Treatment of acute lymphoblastic leukemia

The treatment protocol for acute lymphoblastic leukemia includes 4 phases: induction of remission, prevention of central nervous system damage, consolidation or intensification (after remission) and maintenance of remission.

Several regimens emphasize early use of intensive multidrug therapy. Remission-induction regimens include daily prednisone, weekly vincristine, and the addition of an anthracycline or aspartase. Other drugs and combinations used early in treatment include cytarabine and etoposide, and cyclophosphamide. Some regimens contain medium- or high-dose intravenous methotrexate with leucovorin used to reduce toxicity. Combinations and doses of drugs may be modified based on the presence of risk factors. Allogeneic stem cell transplantation is recommended for consolidation in Ph-positive acute lymphoblastic leukemia or for a second or subsequent relapse or remission.

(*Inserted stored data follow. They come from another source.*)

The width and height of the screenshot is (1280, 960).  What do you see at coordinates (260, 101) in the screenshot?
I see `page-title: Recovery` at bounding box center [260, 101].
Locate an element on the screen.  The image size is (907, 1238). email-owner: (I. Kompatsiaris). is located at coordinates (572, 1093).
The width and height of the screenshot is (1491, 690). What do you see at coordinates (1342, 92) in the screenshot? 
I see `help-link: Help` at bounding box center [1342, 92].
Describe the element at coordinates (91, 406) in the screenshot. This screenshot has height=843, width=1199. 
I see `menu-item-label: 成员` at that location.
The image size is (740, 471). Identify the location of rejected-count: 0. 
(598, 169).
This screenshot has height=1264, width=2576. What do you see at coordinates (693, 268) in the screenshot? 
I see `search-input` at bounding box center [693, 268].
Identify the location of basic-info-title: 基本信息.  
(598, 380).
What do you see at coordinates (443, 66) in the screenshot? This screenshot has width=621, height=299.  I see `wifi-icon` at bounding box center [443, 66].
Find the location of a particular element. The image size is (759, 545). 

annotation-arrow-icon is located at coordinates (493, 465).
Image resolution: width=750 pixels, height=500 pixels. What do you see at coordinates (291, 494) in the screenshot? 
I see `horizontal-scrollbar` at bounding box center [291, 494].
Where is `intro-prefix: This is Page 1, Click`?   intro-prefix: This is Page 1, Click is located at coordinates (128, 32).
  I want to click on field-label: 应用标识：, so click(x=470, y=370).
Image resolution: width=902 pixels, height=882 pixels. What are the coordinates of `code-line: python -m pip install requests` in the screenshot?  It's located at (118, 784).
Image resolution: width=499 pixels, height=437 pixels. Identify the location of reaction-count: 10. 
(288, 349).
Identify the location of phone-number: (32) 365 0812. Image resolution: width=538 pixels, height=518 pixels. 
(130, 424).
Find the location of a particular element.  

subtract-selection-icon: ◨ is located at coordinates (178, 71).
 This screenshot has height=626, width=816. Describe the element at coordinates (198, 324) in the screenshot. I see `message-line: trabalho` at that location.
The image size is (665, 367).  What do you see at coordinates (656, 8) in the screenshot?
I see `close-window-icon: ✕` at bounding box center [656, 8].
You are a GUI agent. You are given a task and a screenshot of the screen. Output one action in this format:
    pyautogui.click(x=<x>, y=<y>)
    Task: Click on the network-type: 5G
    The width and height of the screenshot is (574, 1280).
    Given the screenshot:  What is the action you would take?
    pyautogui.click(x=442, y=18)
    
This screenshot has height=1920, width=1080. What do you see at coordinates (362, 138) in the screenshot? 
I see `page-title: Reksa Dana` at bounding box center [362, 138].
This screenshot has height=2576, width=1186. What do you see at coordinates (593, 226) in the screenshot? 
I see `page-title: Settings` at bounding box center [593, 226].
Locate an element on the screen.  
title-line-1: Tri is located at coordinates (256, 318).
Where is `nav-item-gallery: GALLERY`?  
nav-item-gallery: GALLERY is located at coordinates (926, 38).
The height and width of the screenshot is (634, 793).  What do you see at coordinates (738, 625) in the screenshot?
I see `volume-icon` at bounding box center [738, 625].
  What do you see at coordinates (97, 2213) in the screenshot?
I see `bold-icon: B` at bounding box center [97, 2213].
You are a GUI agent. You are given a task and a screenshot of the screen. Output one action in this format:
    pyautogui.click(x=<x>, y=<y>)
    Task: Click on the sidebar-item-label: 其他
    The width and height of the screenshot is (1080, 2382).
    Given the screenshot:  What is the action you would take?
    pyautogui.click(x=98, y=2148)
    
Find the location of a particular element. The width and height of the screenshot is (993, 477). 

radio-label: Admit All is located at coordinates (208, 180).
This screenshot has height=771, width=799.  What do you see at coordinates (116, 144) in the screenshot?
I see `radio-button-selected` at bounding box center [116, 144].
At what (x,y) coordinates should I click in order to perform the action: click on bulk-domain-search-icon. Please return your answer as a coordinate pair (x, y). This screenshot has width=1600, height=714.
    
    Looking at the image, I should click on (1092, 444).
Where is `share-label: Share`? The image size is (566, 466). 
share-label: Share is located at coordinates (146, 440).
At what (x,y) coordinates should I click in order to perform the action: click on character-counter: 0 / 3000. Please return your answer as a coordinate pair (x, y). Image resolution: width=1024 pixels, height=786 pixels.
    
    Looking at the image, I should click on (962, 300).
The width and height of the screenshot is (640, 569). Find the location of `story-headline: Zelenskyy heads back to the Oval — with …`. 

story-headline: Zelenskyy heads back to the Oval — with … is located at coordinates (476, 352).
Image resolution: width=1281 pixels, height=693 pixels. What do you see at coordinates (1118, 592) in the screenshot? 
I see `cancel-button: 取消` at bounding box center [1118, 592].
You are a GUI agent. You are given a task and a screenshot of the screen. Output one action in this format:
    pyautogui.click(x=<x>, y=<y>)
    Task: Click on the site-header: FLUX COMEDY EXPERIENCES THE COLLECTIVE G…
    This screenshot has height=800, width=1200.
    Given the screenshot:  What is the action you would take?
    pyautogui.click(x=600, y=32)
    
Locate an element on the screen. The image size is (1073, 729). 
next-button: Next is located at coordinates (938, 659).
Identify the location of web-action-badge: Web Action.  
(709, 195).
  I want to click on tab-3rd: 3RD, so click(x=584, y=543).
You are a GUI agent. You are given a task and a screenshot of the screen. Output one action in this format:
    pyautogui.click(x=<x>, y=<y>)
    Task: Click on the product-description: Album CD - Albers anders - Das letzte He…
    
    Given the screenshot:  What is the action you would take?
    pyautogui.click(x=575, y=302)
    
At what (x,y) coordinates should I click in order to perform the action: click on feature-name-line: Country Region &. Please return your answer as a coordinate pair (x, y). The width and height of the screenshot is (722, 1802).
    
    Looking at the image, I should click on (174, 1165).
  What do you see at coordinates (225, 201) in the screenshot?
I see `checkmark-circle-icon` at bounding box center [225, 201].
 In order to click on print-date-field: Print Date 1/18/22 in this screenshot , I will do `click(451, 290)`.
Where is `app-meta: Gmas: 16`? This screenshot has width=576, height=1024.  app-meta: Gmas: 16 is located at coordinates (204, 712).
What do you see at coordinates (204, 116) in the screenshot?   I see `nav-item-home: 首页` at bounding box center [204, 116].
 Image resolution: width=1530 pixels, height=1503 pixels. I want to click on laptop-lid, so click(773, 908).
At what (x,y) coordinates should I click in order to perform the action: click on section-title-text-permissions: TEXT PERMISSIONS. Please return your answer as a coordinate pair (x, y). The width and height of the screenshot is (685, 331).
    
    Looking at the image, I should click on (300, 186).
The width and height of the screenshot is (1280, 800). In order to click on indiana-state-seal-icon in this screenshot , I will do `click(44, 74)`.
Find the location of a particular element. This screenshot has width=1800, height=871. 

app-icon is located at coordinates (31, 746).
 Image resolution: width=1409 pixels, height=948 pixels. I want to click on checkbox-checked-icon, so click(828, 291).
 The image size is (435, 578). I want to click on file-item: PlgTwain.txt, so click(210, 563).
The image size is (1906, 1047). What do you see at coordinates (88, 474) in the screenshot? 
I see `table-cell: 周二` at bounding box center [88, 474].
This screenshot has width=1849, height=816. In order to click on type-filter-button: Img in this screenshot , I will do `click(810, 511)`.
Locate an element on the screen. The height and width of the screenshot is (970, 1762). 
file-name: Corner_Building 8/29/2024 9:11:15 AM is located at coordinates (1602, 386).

The meninges are an important site of involvement in acute lymphoblastic leukemia; prophylaxis and treatment may include high-dose intrathecal methotrexate, cytarabine, and glucocorticoids. Cranial nerve or whole-brain irradiation may be required; these techniques are often used in patients with high-risk central nervous system involvement (eg, high white blood cell count, high serum lactate dehydrogenase, B-cell phenotype), but their prevalence has declined in recent years.

Most regimens include maintenance therapy with methotrexate and mercaptopurine. The duration of therapy is usually 2.5-3 years, but may be shorter with more intensive regimens in the early phases and in B-cell (L3) acute lymphoblastic leukemia. In patients with a remission duration of 2.5 years, the risk of relapse after stopping therapy is less than 20%. Relapse is usually recorded within a year. Thus, if treatment can be stopped, most patients are cured.

Prognosis of acute lymphoblastic leukemia

Prognostic factors help to more accurately determine the treatment protocol and its intensity. Favorable prognostic factors are age from 3 to 7 years, white blood cell count less than 25,000/μl, FAB L1 variant of acute lymphoblastic leukemia, leukemic cell karyotype with more than 50 chromosomes and t(12;21), no central nervous system involvement at diagnosis. Unfavorable factors are leukemic cell karyotype with normal chromosome number but abnormal morphology (pseudodiploid) or presence of Philadelphia chromosome t(9;22); advanced age in adults and B-cell immunophenotype with surface or cytoplasmic immunoglobulin.

Despite risk factors, the probability of achieving primary remission in children is over 95% and in adults 70-90%. Approximately three-quarters of children have significant disease-free duration of 5 years and are considered cured. Most protocols studied select patients with poor prognosis for more intensive treatment because the increased risk of treatment failure and subsequent death outweighs the increased risk and toxicity of therapy.